→ PROBLEM
Below is a block of entries; repeat exactly the lines starting at the line that contains "You are a computer-use agent. 1515x784" and ending at the line that contains "Given: Click into the thyroid search field", both included.

→ MATERIAL FOR THE TASK
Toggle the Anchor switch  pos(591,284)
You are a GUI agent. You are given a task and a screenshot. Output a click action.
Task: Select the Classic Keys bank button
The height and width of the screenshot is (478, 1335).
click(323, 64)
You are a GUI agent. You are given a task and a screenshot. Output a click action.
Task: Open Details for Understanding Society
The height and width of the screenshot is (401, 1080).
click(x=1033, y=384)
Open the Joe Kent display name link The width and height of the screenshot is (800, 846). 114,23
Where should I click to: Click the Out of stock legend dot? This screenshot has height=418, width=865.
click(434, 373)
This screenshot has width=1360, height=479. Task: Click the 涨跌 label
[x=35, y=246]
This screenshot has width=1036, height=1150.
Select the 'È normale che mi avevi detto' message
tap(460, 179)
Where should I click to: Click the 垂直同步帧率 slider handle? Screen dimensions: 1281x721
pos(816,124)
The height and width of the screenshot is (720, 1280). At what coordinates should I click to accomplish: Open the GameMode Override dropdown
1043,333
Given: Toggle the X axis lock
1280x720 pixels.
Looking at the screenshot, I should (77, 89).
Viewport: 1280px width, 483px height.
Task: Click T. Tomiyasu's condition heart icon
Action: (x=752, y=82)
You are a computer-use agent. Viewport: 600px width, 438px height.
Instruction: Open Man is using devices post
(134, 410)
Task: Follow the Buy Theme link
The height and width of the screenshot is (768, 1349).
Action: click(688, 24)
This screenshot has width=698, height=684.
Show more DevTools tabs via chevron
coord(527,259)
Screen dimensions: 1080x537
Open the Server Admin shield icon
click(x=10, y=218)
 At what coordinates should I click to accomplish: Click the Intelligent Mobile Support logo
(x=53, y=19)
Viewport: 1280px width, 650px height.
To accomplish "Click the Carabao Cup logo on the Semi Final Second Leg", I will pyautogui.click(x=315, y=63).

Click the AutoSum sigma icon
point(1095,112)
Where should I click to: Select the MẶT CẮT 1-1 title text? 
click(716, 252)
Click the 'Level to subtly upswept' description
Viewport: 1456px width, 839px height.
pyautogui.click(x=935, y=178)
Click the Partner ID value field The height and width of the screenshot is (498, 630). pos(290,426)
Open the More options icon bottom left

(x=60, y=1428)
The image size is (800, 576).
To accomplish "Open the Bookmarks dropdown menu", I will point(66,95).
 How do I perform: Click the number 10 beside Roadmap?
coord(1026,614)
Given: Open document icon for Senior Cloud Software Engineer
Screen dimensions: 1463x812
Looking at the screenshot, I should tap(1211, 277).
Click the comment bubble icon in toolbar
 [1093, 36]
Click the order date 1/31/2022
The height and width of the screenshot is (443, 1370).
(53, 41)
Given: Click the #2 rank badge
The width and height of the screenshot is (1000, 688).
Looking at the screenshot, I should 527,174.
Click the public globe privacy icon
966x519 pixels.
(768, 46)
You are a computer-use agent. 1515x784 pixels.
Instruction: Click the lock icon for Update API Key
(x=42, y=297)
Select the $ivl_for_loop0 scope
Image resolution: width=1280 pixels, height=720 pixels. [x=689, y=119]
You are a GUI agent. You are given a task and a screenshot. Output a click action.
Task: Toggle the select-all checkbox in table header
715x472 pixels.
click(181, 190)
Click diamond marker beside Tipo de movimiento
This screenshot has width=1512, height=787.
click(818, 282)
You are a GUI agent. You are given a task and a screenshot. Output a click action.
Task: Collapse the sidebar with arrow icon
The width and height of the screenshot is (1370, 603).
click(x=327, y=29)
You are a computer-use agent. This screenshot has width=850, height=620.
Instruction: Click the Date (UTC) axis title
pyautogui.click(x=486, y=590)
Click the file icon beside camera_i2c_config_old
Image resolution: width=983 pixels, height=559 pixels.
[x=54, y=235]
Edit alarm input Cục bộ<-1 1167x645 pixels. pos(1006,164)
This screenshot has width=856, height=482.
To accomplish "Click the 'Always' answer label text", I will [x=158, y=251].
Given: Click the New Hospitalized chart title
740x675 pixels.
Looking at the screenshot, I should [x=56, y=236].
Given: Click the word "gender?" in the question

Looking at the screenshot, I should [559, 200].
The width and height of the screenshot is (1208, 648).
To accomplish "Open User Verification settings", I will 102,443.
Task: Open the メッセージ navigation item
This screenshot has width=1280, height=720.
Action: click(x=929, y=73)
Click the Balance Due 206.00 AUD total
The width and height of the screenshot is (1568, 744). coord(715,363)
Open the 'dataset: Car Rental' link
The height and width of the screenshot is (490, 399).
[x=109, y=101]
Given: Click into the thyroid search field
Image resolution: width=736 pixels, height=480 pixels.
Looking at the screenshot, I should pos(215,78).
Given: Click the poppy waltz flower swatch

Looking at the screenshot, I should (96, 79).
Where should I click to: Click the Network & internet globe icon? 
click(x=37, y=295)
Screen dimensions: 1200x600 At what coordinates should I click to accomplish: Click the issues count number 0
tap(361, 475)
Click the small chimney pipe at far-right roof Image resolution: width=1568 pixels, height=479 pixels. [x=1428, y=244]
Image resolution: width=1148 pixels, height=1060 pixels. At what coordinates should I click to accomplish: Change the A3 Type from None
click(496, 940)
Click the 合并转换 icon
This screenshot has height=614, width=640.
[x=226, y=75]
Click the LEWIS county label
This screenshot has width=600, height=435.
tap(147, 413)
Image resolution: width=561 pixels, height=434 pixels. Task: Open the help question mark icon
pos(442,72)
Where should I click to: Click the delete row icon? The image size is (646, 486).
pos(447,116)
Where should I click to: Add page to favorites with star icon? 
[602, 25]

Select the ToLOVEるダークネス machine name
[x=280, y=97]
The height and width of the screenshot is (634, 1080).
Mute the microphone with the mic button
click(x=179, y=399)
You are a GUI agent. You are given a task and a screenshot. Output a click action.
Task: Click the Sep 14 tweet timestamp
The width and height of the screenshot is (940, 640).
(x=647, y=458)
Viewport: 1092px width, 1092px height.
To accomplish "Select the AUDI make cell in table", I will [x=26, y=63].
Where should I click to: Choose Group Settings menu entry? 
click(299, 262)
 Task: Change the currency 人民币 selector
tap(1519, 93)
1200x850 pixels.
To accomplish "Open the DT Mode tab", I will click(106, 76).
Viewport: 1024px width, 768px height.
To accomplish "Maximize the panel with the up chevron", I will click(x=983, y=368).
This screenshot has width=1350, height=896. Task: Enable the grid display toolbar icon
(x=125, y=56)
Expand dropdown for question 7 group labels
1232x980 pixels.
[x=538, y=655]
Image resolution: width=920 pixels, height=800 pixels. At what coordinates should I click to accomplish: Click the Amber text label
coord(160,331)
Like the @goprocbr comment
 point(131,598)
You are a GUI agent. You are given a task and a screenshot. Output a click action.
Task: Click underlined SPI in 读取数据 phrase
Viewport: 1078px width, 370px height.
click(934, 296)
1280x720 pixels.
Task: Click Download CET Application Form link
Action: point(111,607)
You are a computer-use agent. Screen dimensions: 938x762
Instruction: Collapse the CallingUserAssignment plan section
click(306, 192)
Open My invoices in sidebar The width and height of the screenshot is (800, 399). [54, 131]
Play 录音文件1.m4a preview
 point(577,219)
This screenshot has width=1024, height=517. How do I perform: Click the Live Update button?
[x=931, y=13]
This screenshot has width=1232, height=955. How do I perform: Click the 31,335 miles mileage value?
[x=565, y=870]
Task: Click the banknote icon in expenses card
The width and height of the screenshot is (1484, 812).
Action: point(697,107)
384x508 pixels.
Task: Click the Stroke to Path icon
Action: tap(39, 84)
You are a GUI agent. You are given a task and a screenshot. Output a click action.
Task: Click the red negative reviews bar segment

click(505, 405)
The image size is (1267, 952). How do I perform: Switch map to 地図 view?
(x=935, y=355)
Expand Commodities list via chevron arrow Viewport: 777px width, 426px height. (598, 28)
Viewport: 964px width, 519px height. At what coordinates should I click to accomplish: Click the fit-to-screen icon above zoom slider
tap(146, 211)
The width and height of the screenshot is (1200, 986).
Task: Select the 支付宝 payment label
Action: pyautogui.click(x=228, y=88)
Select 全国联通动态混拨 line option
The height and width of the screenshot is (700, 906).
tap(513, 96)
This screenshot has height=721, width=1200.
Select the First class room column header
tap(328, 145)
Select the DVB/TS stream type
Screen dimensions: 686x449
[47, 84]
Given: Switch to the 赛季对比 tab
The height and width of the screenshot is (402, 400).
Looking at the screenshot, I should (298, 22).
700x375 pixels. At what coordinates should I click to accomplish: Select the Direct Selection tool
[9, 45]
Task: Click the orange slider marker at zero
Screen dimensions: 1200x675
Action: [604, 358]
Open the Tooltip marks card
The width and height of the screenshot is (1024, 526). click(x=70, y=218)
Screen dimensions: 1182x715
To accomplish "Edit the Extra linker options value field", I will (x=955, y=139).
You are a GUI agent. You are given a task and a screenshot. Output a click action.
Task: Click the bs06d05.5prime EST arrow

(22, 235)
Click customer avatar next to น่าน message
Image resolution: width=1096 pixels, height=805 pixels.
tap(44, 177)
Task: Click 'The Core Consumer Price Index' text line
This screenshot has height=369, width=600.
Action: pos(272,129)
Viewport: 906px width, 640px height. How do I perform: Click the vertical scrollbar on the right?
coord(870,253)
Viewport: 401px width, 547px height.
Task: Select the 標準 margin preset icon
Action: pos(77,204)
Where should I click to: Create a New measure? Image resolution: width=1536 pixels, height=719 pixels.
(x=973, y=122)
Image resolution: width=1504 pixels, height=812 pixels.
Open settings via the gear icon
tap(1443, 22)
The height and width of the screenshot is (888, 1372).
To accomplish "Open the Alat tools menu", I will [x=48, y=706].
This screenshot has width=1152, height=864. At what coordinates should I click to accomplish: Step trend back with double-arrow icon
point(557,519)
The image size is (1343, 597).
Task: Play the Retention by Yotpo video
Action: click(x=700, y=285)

→ ANSWER TO THE EXERCISE
You are a computer-use agent. 1515x784 pixels.
Instruction: Click the lock icon for Update API Key
(x=42, y=297)
Select the $ivl_for_loop0 scope
Image resolution: width=1280 pixels, height=720 pixels. [x=689, y=119]
You are a GUI agent. You are given a task and a screenshot. Output a click action.
Task: Toggle the select-all checkbox in table header
715x472 pixels.
click(181, 190)
Click diamond marker beside Tipo de movimiento
This screenshot has width=1512, height=787.
click(818, 282)
You are a GUI agent. You are given a task and a screenshot. Output a click action.
Task: Collapse the sidebar with arrow icon
The width and height of the screenshot is (1370, 603).
click(x=327, y=29)
You are a computer-use agent. This screenshot has width=850, height=620.
Instruction: Click the Date (UTC) axis title
pyautogui.click(x=486, y=590)
Click the file icon beside camera_i2c_config_old
Image resolution: width=983 pixels, height=559 pixels.
[x=54, y=235]
Edit alarm input Cục bộ<-1 1167x645 pixels. pos(1006,164)
This screenshot has width=856, height=482.
To accomplish "Click the 'Always' answer label text", I will [x=158, y=251].
Given: Click the New Hospitalized chart title
740x675 pixels.
Looking at the screenshot, I should [x=56, y=236].
Given: Click the word "gender?" in the question

Looking at the screenshot, I should [559, 200].
The width and height of the screenshot is (1208, 648).
To accomplish "Open User Verification settings", I will 102,443.
Task: Open the メッセージ navigation item
This screenshot has width=1280, height=720.
Action: click(x=929, y=73)
Click the Balance Due 206.00 AUD total
The width and height of the screenshot is (1568, 744). coord(715,363)
Open the 'dataset: Car Rental' link
The height and width of the screenshot is (490, 399).
[x=109, y=101]
Given: Click into the thyroid search field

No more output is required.